Authorizing the Commission to establish the form and content of financial statements for municipal issuers who issue municipal securities, and to recognize a designated private-sector body as the standard setter for generally accepted for federal securities law purposes.
Providing a safe harbor from private liability for forward-looking statements of repeat municipal issuers that satisfy certain conditions.
Permitting the Internal Revenue Service to share information with the SEC that it obtains from returns, audits, and examinations related to municipal securities offerings, particularly in instances of suspected securities fraud.
Providing a mechanism, through trustees or other entities, to enforce compliance with continuing disclosure agreements and other obligations of municipal issuers to protect municipal securities bondholders.

In addition to potential legislation, the SEC’s report identifies potential rulemaking by the Commission or the Municipal Securities Rulemaking Board and enhancement of best practices by the municipal securities industry.
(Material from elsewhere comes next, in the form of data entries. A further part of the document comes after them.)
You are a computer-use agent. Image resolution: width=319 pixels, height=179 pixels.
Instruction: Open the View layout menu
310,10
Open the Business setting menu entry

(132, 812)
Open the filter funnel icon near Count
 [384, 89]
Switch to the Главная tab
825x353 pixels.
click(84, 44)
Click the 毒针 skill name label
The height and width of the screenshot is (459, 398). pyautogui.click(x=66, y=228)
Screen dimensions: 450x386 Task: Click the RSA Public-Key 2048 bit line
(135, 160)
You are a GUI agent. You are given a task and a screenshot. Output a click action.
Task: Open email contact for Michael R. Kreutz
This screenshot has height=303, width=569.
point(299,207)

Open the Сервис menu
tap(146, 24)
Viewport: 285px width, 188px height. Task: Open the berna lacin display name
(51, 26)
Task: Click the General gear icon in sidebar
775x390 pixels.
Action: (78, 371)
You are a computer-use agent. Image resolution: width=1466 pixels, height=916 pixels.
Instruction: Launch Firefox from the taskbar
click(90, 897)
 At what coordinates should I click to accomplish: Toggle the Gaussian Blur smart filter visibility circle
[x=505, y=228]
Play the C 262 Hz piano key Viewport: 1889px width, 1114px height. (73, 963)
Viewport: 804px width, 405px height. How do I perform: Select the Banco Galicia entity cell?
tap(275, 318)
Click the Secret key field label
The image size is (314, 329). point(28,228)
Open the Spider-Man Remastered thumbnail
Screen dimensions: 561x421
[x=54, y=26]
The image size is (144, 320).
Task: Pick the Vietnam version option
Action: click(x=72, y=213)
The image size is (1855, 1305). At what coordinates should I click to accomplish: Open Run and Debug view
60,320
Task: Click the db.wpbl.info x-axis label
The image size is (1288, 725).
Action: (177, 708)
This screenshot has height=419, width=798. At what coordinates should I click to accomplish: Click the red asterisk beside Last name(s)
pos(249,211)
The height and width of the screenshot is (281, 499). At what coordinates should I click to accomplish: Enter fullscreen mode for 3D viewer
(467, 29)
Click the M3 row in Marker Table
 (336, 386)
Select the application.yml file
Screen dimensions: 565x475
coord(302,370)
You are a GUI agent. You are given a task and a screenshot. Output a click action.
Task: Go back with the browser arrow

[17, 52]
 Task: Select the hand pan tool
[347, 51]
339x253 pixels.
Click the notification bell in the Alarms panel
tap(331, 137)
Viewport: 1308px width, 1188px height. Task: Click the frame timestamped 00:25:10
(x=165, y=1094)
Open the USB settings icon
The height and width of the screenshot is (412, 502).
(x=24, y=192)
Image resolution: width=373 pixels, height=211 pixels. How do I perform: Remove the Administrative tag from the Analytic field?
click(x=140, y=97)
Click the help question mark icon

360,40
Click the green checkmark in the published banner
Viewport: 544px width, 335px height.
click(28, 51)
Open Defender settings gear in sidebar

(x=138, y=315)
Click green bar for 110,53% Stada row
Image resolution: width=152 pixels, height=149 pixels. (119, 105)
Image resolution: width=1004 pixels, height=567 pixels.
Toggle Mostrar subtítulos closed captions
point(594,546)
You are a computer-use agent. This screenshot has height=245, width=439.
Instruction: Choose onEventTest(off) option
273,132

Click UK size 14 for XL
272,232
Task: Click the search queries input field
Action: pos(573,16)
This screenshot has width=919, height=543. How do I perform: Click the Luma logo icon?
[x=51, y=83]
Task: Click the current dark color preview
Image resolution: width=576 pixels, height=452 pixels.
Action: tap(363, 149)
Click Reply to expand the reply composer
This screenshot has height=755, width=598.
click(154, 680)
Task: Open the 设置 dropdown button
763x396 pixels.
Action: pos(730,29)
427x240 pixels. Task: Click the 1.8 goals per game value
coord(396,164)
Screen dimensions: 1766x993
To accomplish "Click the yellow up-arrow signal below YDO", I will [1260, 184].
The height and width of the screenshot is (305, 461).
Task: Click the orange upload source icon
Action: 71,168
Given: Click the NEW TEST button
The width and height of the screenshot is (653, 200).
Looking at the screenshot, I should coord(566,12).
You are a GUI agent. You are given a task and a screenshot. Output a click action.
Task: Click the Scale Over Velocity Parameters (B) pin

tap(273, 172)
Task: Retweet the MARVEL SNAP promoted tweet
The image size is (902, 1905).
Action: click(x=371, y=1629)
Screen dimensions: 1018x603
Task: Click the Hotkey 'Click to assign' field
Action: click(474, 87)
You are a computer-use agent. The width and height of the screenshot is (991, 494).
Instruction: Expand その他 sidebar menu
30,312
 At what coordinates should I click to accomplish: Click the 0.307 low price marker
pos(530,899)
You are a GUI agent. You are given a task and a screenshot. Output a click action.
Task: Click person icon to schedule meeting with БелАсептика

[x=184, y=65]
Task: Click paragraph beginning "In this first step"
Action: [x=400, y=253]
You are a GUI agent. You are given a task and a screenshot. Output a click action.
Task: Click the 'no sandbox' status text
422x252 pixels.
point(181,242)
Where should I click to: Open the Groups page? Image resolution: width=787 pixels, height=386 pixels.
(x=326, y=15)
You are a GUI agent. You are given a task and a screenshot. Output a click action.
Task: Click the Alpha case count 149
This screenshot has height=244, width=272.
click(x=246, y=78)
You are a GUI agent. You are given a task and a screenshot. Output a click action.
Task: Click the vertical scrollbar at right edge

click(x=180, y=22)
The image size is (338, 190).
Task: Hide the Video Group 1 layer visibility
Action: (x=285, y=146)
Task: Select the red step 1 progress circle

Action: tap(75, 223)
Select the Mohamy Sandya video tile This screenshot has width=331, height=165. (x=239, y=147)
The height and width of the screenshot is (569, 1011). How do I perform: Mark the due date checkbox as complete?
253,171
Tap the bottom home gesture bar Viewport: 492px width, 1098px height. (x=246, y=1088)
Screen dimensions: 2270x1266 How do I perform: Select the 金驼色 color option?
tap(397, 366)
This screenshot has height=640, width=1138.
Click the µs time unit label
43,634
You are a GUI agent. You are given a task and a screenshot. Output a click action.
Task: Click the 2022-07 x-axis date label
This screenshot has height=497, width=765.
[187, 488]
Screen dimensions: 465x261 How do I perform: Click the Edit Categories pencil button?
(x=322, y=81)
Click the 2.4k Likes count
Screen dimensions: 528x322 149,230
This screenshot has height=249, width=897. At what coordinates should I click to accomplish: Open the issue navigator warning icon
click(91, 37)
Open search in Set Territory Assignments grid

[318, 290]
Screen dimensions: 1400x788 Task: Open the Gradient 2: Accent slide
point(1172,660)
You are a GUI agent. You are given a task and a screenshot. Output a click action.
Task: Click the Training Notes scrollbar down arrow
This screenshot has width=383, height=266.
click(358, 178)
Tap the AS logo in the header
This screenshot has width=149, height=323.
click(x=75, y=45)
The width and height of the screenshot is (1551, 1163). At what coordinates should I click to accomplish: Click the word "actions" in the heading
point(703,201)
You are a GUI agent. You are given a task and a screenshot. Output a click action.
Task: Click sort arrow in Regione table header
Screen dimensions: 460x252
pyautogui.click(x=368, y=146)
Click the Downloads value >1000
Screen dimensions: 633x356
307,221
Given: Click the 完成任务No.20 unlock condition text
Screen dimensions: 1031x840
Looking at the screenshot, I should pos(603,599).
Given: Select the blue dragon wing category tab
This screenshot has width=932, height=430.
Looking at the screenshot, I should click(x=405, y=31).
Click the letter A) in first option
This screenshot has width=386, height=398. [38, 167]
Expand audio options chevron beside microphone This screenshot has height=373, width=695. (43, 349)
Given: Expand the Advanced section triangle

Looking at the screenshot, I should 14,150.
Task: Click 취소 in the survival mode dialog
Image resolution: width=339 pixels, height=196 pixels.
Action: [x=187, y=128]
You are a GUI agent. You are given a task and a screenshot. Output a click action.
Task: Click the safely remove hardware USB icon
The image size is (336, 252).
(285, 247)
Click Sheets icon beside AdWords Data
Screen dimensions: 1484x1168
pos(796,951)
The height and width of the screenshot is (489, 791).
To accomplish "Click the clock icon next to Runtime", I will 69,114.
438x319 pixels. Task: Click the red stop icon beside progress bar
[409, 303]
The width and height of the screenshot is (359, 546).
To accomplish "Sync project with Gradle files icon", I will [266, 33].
The SEC’s report discusses several disclosure issues including the timing and content of financial information, disclosures relating to pension and other post-employment benefit plans, derivatives use by issuers and obligated persons, and conflicts of interest including pay-to-play practices. The report also reviews the current structure of the municipal securities market and discusses potential initiatives to improve pre-trade and post-trade price transparency and support existing dealer pricing obligations.

The report was prepared after substantial input from investors, investor advocates, market professionals, and representatives of municipal issuers – including those who participated in the SEC’s field hearings in San Francisco, Washington D.C., and Birmingham, Ala.

The SEC already has taken steps to improve municipal securities disclosure within its limited regulatory authority. In May 2010, the Commission adopted amendments to Exchange Act Rule 15c2-12 that were aimed at improving the quality and timeliness of municipal securities disclosure. The changes were intended to help provide investors with enhanced information by further regulating those who underwrite or sell municipal securities. The measures strengthened existing requirements for the scope of securities covered, the nature of the events that issuers must disclose, and the time period in which disclosure must be made.